Although WS-RF is going to become a standard, I wouldn't like to say whether it will see a lot of take up in the market. So far, only really IBM has backed it.
Now I know there's backing in the GGF - afterall, that's where it all started. However, now that Microsoft is moving into the Grid space in a big way, I think we'll see some changes in the next few weeks and months that may sideline some of this stuff. Plus, you can do it better anyway (check out http://webservices.sys-con.com/read/44675.htm).
So unless you've got interoperability requirements (like someone else has gone and implemented the spec and you need to interact with them), I'd suggest taking a step back and look at alternatives that don't blow the benefits of Web Services/SOA out of the water.
WSRF is being used in all grid middleware technologies, even though it is not considered as an open standard, but grid founders and other vendors use it as a standard.

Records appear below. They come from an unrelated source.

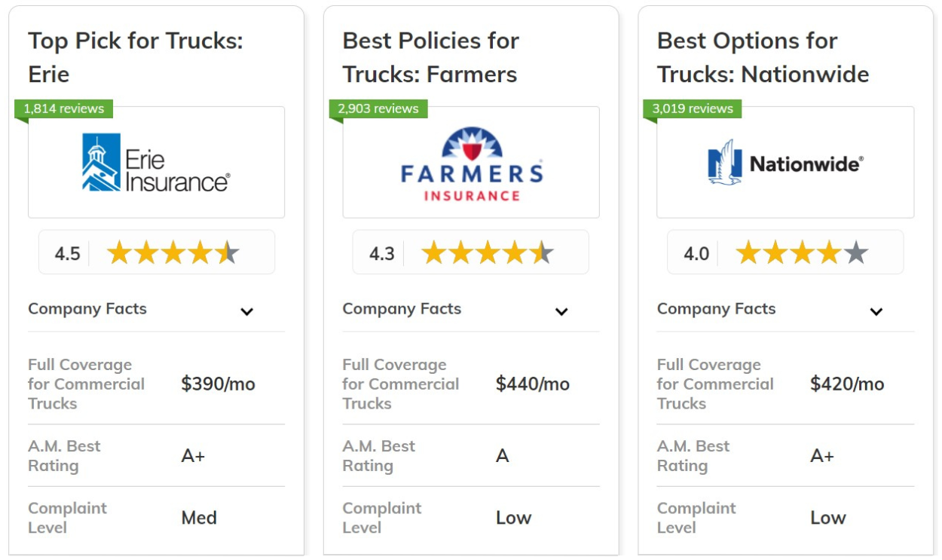Image resolution: width=942 pixels, height=560 pixels.
Task: Click Erie's $390/mo full coverage price
Action: point(218,384)
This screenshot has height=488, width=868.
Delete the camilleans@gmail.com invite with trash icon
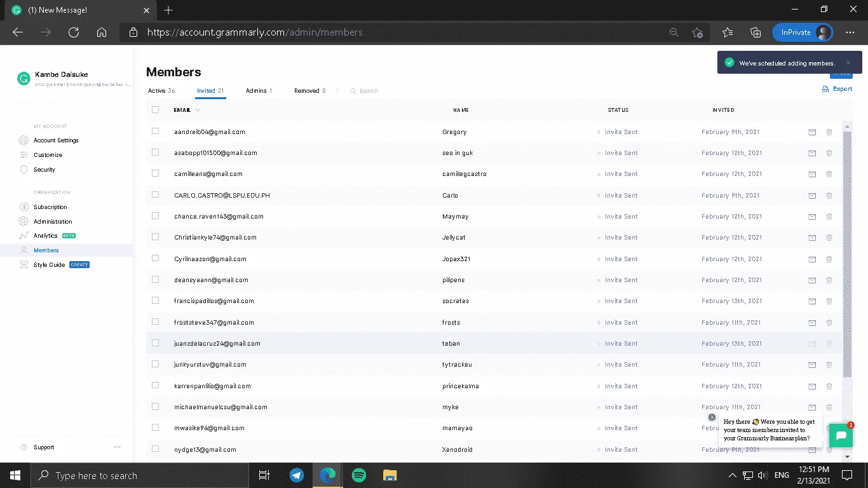pyautogui.click(x=829, y=174)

In my scenario I want to write some interoperable services or ejb's(service oriented) that will be deployed on any of the present grid middlewares. So far, in terms of my requirement I want to use a high quality open source middle ware(AS). For which I am recommended to use JBoss as an application server. I thought if it provides some implementation and deployment of Grid Services.

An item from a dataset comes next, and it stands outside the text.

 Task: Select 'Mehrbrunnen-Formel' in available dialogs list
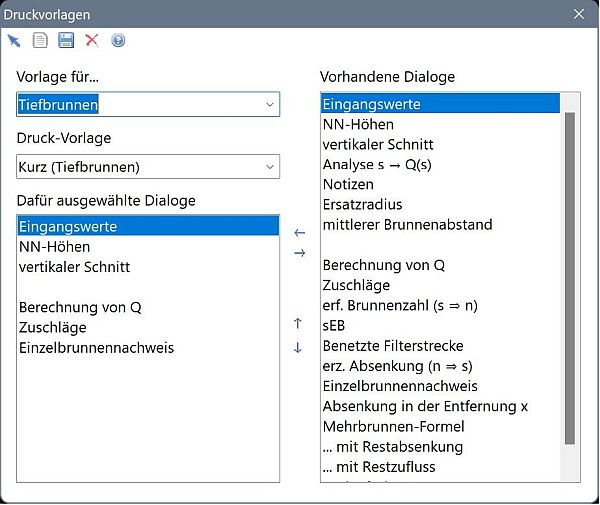[393, 427]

WS-RF is certainly not used in all grid middleware technologies. Far from it. Show me the Oracle or MSFT implementation? Show me where SETI@home uses it (that's probably the best and biggest example of a Grid around today).
I think you're right to look at JBoss. But stay clear of WS-RF for now, until (and unless) it really does get adopted by everyone. There is a lot you can do with what currently exists and what is available everywhere. Take a look at http://www.arjuna.com/library/reports/2003-08-12-GAF-v1_0.pdf for instance: it's a little old now, but the principles are right: build on what everyone supports (basically WS-I compliance) and don't rush into something that only one or two vendors support, because chances are it won't be there in a couple of years time.
In reference to your previous message. One cannot make transient and stateful webservices and service groups for its virtualization with key features like addressing, notification, lifetime management, monitoring etc... I agree that ws-i might somehow achieve these features but in more complex ways.
Sorry, I think you need to go away and read the references and then followup with what the WS-I does. Either that, or you need to go into more detail about what problems you see that cannot be addressed with things other than WS-RF!